__Directions for this task__:
Lines that contain "Policy" are to be copied from the material, every one of them.

__Data for analysis__:
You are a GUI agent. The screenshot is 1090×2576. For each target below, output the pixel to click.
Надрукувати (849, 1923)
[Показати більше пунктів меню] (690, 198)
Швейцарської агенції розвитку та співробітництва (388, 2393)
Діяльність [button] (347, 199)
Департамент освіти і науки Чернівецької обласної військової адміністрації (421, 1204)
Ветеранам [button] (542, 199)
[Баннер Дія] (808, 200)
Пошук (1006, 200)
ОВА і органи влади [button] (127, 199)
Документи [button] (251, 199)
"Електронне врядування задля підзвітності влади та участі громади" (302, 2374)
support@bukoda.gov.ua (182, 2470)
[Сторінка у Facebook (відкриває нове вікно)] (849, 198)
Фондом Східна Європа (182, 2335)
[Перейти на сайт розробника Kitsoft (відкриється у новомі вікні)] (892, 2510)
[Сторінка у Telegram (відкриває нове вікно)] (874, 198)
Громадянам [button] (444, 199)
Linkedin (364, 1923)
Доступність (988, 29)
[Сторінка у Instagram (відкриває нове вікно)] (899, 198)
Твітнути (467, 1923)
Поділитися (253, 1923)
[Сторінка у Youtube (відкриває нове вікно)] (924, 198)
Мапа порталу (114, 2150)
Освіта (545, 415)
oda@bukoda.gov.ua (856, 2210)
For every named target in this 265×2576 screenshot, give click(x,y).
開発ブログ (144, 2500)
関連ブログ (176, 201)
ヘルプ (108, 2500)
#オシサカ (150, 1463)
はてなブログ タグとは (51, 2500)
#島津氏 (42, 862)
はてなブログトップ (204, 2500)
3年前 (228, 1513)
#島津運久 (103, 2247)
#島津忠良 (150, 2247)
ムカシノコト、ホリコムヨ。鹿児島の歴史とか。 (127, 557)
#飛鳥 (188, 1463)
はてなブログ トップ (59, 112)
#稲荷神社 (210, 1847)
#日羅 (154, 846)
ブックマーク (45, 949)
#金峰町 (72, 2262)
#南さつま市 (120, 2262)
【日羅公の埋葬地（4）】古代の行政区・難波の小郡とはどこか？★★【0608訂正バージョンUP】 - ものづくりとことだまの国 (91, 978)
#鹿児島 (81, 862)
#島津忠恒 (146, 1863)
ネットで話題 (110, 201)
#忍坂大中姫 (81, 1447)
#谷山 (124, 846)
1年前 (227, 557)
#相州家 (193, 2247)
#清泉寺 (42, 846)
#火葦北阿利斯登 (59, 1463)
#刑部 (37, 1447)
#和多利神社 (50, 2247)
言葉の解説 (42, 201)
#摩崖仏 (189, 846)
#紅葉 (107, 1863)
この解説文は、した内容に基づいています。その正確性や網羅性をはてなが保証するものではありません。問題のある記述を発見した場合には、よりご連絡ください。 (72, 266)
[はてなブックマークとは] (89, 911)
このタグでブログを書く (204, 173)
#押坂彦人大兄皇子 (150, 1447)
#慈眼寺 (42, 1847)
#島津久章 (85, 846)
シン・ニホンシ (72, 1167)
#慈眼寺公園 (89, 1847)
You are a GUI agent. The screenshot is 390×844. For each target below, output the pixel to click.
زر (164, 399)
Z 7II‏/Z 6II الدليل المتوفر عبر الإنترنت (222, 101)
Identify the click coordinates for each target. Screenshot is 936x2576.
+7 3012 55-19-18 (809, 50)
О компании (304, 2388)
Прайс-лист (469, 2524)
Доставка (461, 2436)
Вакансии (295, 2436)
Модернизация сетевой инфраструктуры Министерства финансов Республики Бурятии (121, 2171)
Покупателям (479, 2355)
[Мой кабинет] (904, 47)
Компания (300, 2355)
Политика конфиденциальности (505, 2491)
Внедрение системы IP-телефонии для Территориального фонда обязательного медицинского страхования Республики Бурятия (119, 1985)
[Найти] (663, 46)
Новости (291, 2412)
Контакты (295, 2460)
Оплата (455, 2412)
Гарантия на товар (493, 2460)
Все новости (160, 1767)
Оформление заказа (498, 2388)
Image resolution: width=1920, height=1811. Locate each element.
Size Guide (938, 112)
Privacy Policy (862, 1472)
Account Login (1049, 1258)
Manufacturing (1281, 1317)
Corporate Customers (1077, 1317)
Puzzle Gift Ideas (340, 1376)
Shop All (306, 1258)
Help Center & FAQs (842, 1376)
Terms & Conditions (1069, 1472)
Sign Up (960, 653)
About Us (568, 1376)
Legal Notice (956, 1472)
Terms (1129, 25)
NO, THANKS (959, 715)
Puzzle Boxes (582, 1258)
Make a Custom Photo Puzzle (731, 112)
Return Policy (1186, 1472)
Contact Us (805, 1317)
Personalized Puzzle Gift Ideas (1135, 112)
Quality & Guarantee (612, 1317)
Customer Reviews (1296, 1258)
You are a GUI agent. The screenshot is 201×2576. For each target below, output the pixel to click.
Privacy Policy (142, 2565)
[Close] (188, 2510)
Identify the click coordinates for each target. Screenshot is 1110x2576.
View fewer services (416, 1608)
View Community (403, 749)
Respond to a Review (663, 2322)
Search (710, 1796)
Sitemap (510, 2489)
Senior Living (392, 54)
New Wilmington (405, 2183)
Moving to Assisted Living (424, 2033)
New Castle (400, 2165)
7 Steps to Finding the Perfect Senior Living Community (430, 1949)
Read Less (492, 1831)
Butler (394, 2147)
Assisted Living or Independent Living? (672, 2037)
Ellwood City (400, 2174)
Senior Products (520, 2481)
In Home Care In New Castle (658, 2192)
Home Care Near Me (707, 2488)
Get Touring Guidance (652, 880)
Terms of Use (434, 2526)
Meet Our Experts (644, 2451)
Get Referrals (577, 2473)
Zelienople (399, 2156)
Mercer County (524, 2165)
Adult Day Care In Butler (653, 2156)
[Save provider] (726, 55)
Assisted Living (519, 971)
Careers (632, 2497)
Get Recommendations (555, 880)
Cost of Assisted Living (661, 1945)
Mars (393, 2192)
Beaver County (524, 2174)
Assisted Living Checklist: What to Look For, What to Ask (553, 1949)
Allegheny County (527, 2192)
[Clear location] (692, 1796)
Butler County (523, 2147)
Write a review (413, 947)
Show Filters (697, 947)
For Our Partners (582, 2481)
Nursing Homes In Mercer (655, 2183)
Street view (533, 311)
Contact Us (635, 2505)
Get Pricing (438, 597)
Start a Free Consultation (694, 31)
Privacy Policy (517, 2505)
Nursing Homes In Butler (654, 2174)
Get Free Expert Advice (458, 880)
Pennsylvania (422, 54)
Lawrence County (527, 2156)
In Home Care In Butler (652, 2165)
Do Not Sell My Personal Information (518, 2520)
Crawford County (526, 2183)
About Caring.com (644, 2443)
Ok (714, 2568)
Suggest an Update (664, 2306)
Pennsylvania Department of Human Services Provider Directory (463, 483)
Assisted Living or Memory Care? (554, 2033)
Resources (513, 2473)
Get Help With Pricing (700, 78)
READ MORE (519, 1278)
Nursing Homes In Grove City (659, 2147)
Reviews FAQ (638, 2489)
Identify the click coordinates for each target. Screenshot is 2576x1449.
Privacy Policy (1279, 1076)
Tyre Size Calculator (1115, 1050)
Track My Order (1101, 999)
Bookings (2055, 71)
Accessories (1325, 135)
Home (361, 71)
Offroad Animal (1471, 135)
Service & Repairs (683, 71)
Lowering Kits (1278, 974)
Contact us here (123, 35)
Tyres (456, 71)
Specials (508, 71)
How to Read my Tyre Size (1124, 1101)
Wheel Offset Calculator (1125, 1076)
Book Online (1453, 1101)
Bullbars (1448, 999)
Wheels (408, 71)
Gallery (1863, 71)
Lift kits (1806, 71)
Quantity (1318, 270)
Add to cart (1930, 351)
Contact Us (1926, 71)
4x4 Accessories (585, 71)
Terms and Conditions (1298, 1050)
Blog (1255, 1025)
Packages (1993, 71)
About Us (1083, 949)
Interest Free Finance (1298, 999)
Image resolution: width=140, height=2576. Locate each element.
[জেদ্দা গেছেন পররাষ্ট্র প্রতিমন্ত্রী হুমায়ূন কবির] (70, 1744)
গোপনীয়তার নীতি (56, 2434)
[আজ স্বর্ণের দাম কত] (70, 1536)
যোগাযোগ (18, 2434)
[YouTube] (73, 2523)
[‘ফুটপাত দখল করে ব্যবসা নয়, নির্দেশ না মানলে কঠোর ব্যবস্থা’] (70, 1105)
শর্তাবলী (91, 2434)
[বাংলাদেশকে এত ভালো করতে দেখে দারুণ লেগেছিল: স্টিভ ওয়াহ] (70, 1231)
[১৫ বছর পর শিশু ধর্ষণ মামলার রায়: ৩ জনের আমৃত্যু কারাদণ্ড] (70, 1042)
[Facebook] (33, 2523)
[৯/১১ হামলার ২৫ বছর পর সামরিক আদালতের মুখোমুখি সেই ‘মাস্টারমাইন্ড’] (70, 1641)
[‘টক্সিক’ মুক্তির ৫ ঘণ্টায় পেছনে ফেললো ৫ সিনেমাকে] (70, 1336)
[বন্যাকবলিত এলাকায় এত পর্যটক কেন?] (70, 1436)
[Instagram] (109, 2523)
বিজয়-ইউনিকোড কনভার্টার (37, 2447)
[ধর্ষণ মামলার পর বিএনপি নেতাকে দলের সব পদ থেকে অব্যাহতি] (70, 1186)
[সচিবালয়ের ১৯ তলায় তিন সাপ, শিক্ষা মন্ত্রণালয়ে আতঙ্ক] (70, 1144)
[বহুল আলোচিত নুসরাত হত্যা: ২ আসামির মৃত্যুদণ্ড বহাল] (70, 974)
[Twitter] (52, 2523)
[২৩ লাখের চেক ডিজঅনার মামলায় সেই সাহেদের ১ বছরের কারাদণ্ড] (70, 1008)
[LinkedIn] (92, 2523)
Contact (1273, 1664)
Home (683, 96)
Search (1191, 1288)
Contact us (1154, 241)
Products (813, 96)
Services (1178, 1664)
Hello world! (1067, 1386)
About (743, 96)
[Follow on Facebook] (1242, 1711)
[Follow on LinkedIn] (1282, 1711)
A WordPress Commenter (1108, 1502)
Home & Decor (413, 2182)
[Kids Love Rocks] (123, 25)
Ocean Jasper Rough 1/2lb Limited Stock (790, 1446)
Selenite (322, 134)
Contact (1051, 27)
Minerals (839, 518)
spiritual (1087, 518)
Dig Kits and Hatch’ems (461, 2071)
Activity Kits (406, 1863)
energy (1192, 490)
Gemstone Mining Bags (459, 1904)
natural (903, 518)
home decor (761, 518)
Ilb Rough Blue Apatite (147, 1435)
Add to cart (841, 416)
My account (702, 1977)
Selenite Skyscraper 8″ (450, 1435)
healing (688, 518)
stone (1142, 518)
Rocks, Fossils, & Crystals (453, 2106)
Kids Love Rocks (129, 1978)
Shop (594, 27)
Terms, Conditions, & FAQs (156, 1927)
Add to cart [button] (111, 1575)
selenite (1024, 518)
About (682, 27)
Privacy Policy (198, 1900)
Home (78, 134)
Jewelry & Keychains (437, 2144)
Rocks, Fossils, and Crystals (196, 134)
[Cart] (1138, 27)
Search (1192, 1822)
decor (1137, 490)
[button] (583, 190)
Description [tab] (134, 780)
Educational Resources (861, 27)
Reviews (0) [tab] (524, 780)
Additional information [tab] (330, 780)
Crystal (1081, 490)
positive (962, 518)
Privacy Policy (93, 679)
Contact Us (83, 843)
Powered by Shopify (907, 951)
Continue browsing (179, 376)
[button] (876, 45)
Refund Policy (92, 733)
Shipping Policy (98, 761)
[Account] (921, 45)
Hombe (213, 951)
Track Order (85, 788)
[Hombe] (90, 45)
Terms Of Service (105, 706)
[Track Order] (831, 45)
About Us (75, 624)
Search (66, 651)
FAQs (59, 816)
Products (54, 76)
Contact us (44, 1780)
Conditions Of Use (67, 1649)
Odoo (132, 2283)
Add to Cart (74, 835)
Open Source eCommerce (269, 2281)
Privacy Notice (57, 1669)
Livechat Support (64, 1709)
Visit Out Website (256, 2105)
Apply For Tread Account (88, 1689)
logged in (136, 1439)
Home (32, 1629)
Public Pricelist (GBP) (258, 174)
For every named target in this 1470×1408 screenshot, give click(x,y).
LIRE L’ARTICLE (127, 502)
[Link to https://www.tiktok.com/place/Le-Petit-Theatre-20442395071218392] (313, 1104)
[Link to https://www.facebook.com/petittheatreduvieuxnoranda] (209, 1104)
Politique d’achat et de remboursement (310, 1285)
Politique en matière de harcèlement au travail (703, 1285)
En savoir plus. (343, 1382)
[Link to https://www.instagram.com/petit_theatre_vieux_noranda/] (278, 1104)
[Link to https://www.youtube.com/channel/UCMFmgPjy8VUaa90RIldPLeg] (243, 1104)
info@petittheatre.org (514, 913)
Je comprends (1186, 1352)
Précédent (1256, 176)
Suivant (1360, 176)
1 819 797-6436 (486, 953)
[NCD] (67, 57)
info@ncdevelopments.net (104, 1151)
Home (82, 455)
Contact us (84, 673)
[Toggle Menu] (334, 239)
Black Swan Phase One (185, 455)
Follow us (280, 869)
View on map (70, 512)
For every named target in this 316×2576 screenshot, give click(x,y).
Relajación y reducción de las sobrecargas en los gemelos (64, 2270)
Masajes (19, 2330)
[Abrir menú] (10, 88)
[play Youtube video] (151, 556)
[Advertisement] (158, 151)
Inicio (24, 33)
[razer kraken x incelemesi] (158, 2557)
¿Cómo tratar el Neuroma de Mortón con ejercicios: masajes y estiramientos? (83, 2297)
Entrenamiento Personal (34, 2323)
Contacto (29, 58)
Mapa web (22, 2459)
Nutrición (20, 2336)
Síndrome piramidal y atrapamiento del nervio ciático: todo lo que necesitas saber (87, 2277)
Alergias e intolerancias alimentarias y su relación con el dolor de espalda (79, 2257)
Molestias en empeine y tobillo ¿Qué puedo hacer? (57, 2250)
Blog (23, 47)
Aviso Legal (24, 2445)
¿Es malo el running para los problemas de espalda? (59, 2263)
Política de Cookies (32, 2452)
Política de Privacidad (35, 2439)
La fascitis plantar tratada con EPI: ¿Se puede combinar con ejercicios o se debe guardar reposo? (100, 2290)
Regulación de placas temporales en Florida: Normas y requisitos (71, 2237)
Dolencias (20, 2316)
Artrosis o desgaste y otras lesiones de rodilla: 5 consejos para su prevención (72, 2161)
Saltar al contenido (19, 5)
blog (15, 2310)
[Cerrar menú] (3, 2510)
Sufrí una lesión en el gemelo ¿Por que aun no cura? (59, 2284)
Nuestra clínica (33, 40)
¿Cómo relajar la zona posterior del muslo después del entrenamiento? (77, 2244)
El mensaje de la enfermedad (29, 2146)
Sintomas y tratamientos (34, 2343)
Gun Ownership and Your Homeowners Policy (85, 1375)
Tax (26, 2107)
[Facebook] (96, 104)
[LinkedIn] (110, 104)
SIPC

__Written solution__:
Privacy Policy (862, 1472)
Return Policy (1186, 1472)
Privacy Policy (142, 2565)
Privacy Policy (517, 2505)
Privacy Policy (1279, 1076)
Privacy Policy (198, 1900)
Privacy Policy (93, 679)
Refund Policy (92, 733)
Shipping Policy (98, 761)
Gun Ownership and Your Homeowners Policy (85, 1375)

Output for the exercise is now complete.